Формулу суверенной демократии вопреки некоторым комментаторам надо соотносить не с западной реакцией на «дело ЮКОСа» и не с чем-либо еще, а только с «оранжевым» вызовом в адрес Москвы, увязывающим народный суверенитет и суверенитет признания. В устах наших политиков и воспринявших ее юристов (Валерий Зорькин) она была бы безоговорочно сильным ответом на этот вызов, если бы не один настораживающий аспект В России 1990-х «демократия – власть демократов» была обессмыслена и сведена чуть ли не к «речекряковой», автоматически вылетавшей из политических ртов звуковой цепочке. Нетривиальное сочетание этого слова с эпитетом «суверенный» подновляет его смысл (как говорят лингвисты, «внутреннюю форму»), для чего ведь старается и Сурков, предлагая переводы этой формулы «на старомодный (“самодержавие народа”) и современный (“правление свободных людей”) русский» [Сурков 2008: 44]. Но не обернется ли в таких прочтениях «суверенная демократия», поверх ответа «вражьим голосам», также и новым вызовом перед политической Россией – и теперь уже вызовом, не извне пришедшим, а внутренним, эндогенным? Как известно, любые толки о правах человека упираются в проблему – кого считать за человека. Не пробуждают ли слова о «самодержавии народа» и «правлении свободных людей» кое у кого желание спросить: «А кто здесь народ? Кто те свободные люди, которым будет принадлежать правление?» Такие вопросы – из тех, что способны породить очень гулкий резонанс.

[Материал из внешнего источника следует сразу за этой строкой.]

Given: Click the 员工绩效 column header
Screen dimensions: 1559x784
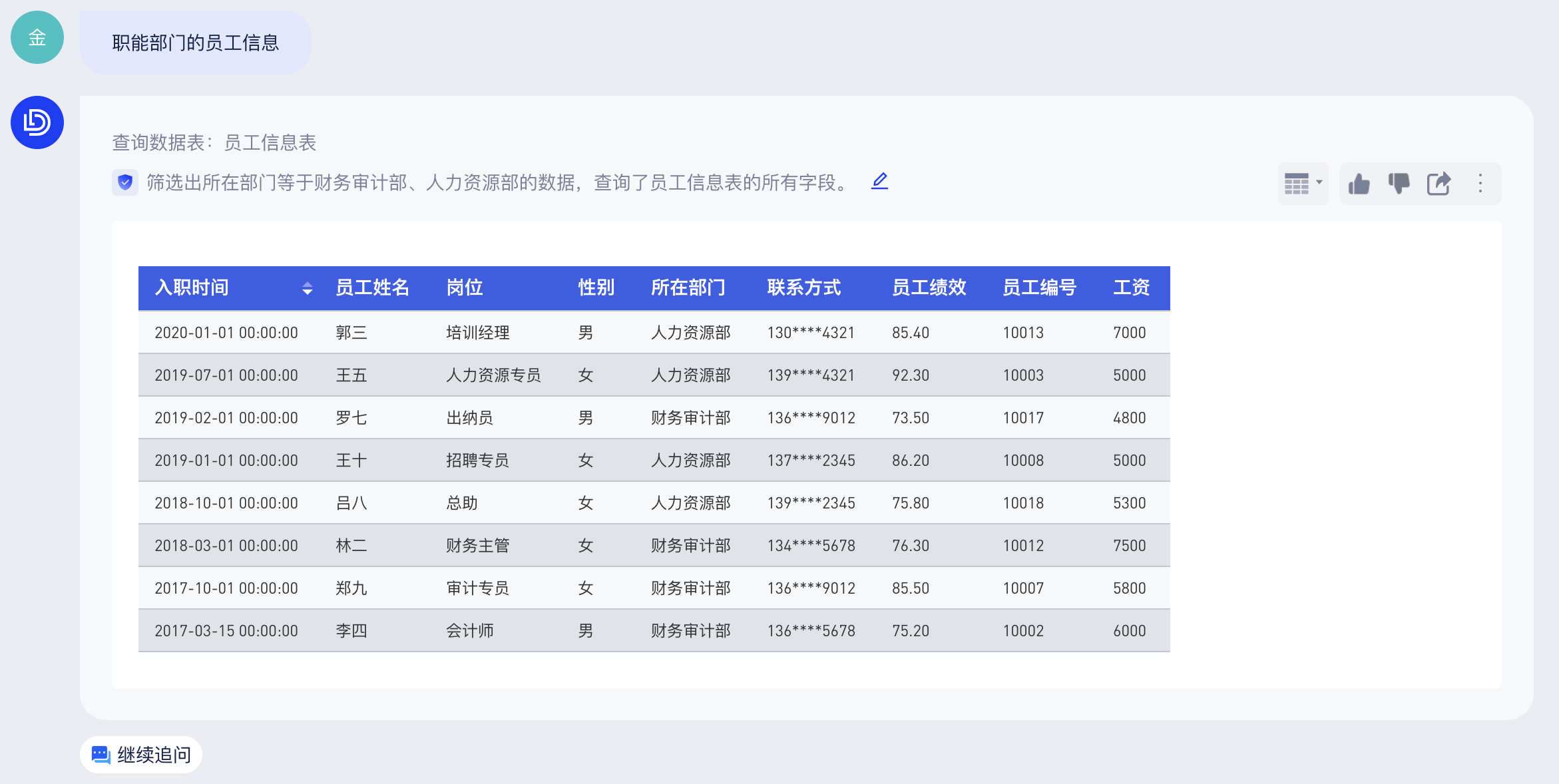Looking at the screenshot, I should click(929, 288).
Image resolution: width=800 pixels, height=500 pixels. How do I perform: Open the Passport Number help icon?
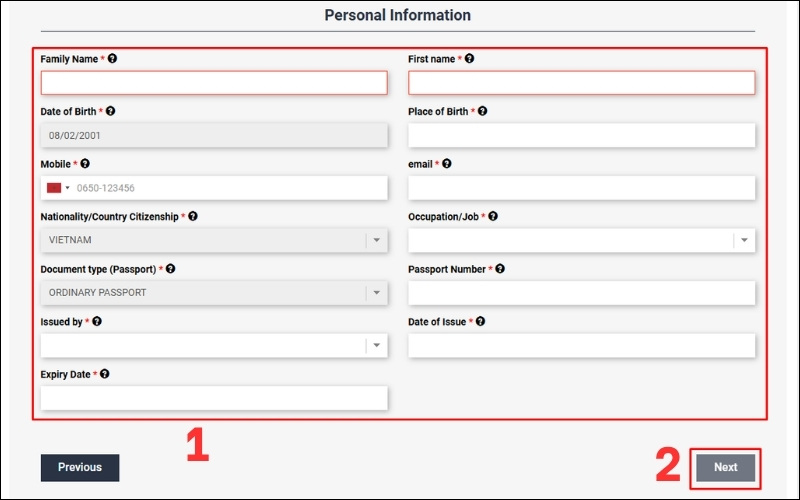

Суверенитет в судьбе двух высоких культур

Книга «Революции на экспорт» Кара-Мурзы и его коллег в моих глазах – свидетельство поистине нового возраста России, при том что сам этот автор всегда был склонен преподносить нашу цивилизацию как от века данный, любезный его душе традиционный уклад. Кара-Мурза умилительно воссоздает русское понятие народа, которое «вытекало из священных понятий Родина-мать и Отечество». «Народ – надличностная и “вечная” общность всех тех, кто считал себя детьми Родины-матери и Отца-государства (власть персонифицировалась в лице “царя-батюшки” или другого “отца народов”, в том числе коллективного “царя” – Советов)… все водимые духом Отечества суть его дети и наследники». Этому русскому образу «народа» он патетически противопоставляет нехорошее западное (модерное) видение «демоса – гражданского общества», которым в революционном самоутверждении становились те, кто «совершили революцию, обезглавив монарха. Именно этот новый народ и получает власть, а также становится наследником собственности» [Кара-Мурза 2006: 344–345].